The average number of runs scored after loading the bases with no outs for the league from 1999-2002 was 2.417; the Cubs have averaged 1.464 runs in these situations over the last two years, almost a full run lower! It’s striking how bad the Cubs are at scoring runs after loading the bases with no outs, and a look back at the games in which they’ve struggled to do so reveals a number of close losses.

This is probably just a small-sample-size fluke, but here are a couple of other explanations, some plausible and some far-fetched:

a) the Cubs feel the weight of their sad history the most in high-pressure situations, causing them to choke

b) the Cubs have been unlucky on batted balls in play in these situations (similar to small-sample-size fluke, I suppose)

c) the Cubs have been unlucky to have their weaker hitters come up in these situations.

I’m done doing research on this topic, so I have no interest in trying to find evidence to support/refute b or c above.

3) Fun fact: the Cubs have lost their last three series two games to one, but they have outscored their opponents in all three series. Pythagoras says: the Cubs will win the division.

That was the first “kick in the balls” loss I’ve seen this year, ladies and gentlemen. That hurt. Many more to come, I’m sure; let’s just hope the Cubs can deliver some painful blows of their own to opposing teams.

Are the Cardinals for real?

NO. NO. NO. IF YOU ARE WORRYING ABOUT THE CARDINALS, STOP. THEY ARE A FLUKE.

How can I be so sure?

1) Schedule

The Cards have been playing craptacular teams all year. They have only played 5 games against teams at or above .500; in contrast, the Cubs have played 11.

2) Fluky Pitching

By “fluky,” I don’t mean “low BAbip.” The Cards’ pitching staff has a BAbip against of .275, only a few points lower than the Cubs’ .278. What I mean by fluky is “not giving up nearly as many home runs or walks as you would expect given the personnel.” The Cardinals rank first in the NL in walks allowed and third in homers allowed. That’s nice, but given the personnel on the pitching staff, is it sustainable? No. Wainwright is legit, and Piñeiro may in fact be a Dave Duncan reclamation project success story. But Wellemeyer? Looper? No no no no no. They will regress. It will hurt.

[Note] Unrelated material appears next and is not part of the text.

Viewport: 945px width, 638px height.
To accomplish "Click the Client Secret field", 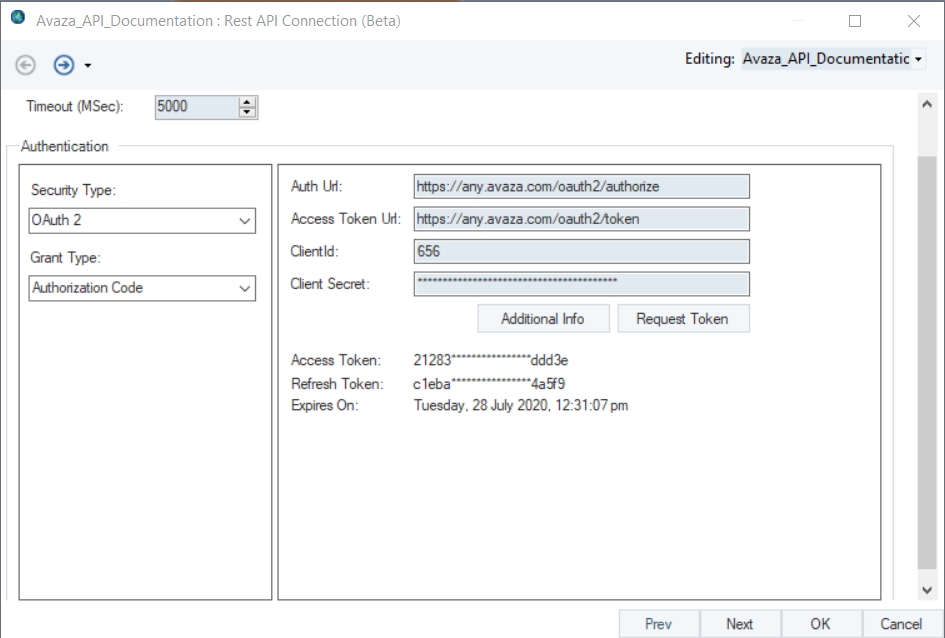I will click(581, 284).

This team, especially the offense, will certainly be better than anybody expected. It appears that Ankiel was not a fluke, that Duncan is a useful platoon dude, and of course Pujols is a beast. But no matter how good Dave Duncan is, the pitchers on that staff—especially the starters—are going to start giving up more walks and homers, and their inability to strike people out at a good clip (ranked 12th in the NL as of today) will not help matters. The Cardinals might finish at .500, but they aren’t really in the same class as the Cubs and Brewers. Now for the matchups:

Tonight: Hill vs. Wainwright

The Cubs own Wainwright. OWN him. The Cards haven’t really seen much of Hill.

Saturday Afternoon: Lilly vs. Lohse

Unfortunately, this game is on Fox. Knowing how much Tim and Joe love the Cardinals, we will probably “get” to hear them on this game. Bluh. Anyway, Lilly has actually been pretty damn good against the Cards, while Lohse has sucked against the Cubs (although he did beat Lilly last year in a pitchers’ duel at Wrigley on April 15th).

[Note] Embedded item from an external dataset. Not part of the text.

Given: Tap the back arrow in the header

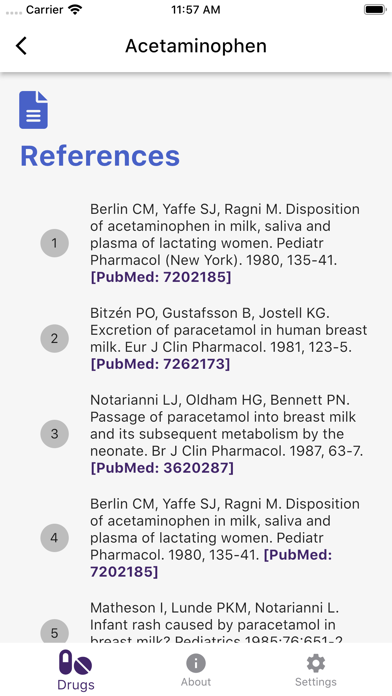Looking at the screenshot, I should pyautogui.click(x=21, y=46).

Sunday Night: Marquis vs. Wellemeyer

Marquis has been so-so against his former team; most of the current Cubs haven’t seen former Cub Wellemeyer.

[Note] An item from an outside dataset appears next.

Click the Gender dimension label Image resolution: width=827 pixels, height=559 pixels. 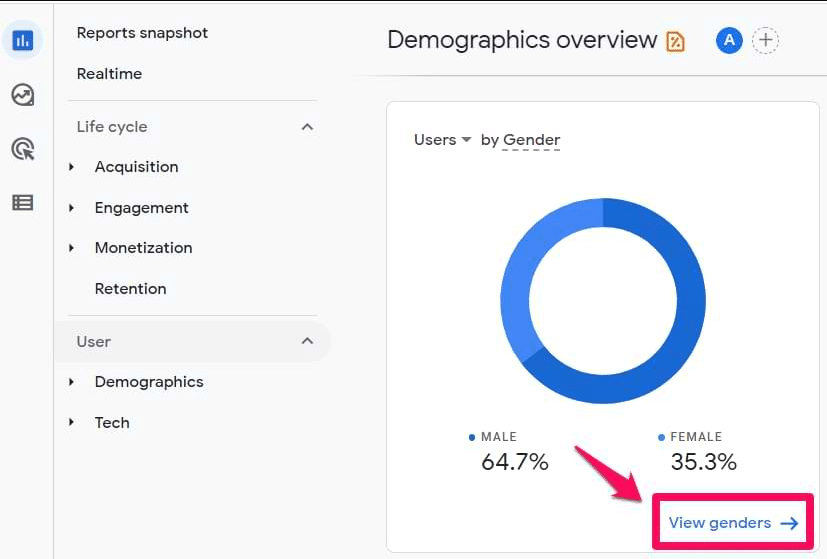coord(531,140)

Look, I understand that baseball is a game of large fluctuations and surprises. The worst team can beat the best team any day of the week; I get it. All that being said, I’ll be a little disappointed if the Cubs can’t take two of three in St. Louis: two of the three pitching matchups clearly favor the Cubs (Wainwright might be a better pitcher than Hill overall, but the Cubs own him), and the third is probably a toss-up. So let’s head on down I-55 to the Gateway City and make some of the “greatest fans in baseball” cry.

EDIT: Yesterday’s game appears to have been a Pyrrhic victory of sorts for the Brew Crew.  Hate to see a good young pitcher sidelined by injury; we saw that far too many times with the Cubs, and it’s simply heartbreaking.  I hope he makes a full recovery.